Lunes, 15 de enero de 2007 | Hoy
LITERATURA › ENTREVISTA A LA ESCRITORA BETINA GONZALEZ
Es de Villa Ballester, pero está radicada en Estados Unidos. Fue en Texas donde escribió Arte menor, la novela que obtuvo el último premio Clarín y que recibió elogios de José Saramago y Rosa Montero, entre otros. González señala que el tema de la memoria, que atraviesa el libro, siempre la obsesionó. Y plantea: “También es necesario olvidar para seguir viviendo”.
Por Silvina Friera
La joven de Villa Ballester se mudó, sin escalas previas, al estado de Texas, en Estados Unidos, cuando obtuvo una beca en la Universidad de Austin para desarrollar un proyecto de creación literaria. En dos años escribió su segunda novela Arte menor (Alfaguara), con la que ganó el último premio Clarín. Ahora vive en Pittsburg, donde está haciendo el doctorado en Literatura Latinoamericana. Para sorpresa de muchos escritores que se preguntaban quién era esa chica, tan elogiada por el jurado (integrado por el Premio Nobel de Literatura, José Saramago; Rosa Montero y Eduardo Belgrano Rawson), ella no estudió Letras. “Mis viejos están felices, coleccionan todas las notas que salen en los diarios”, dice Betina González, egresada de la carrera de Comunicación en la UBA, en la entrevista con Página/12. “Ellos sabían que escribía, pero nunca habían leído nada.” Aparenta tener menos que los 34 años que acredita su documento de identidad, tiene el rostro de una actriz francesa y ciertos modismos de una chica de barrio que, incómoda de estar tantas horas sentada en el sofá de la sala de prensa de la editorial, pregunta: “¿Me puedo tirar en el piso?”, y se relaja sobre la alfombra. “Acá vos decís que sos escritor e inmediatamente te preguntan qué publicaste; si no publicás, no te consideran escritor”, advierte.
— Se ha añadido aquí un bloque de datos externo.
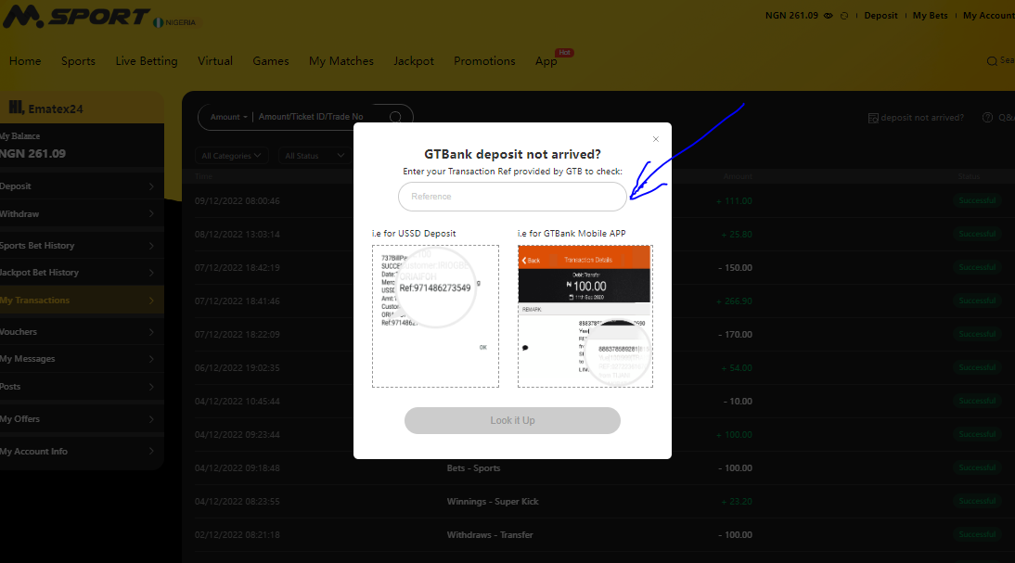Viewport: 1015px width, 563px height.
Task: Open Withdraw from the sidebar
Action: pyautogui.click(x=79, y=214)
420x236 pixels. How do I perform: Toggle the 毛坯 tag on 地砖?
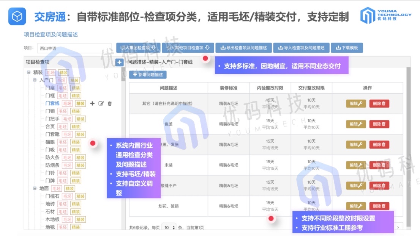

“No deja de ser irónico que a mi padre nadie le creyera nada, aun cuando dijera la verdad”, dice Claudia, la narradora de Arte menor. Después de la muerte del escultor Fabio Gemelli, la protagonista de esta novela decide reconstruir y escribir la biografía de su padre, cuando se topa con una escultura hecha por él en la casa de una mujer, una ex bailarina del Teatro Colón, que habría sido su amante. Pero, ¿quién era realmente ese hombre?, ¿un escultor mediocre?, ¿un genio incomprendido?, ¿un artista de culto?, ¿un padre, marido y amante mediocre?, ¿un gran fabulador?, ¿existe una versión absoluta y totalizadora de la vida de una persona, o sólo hay fragmentos, miradas, percepciones parciales, tambaleantes e inciertas? A través de un aviso publicado en el diario, su hija simula interés en comprar las piezas perdidas del artista, pero en realidad sólo quiere encontrarse con las ex mujeres para escuchar las distintas versiones de cómo era su padre. “Es el espesor del recuerdo lo que me importa, esa cualidad de las imágenes que se extiende como una emulsión hasta cubrirlo todo, incluso las fechas inexactas, incluso las mentiras”, confiesa Claudia, quien tiene apenas un puñado de recuerdos e imágenes de su padre.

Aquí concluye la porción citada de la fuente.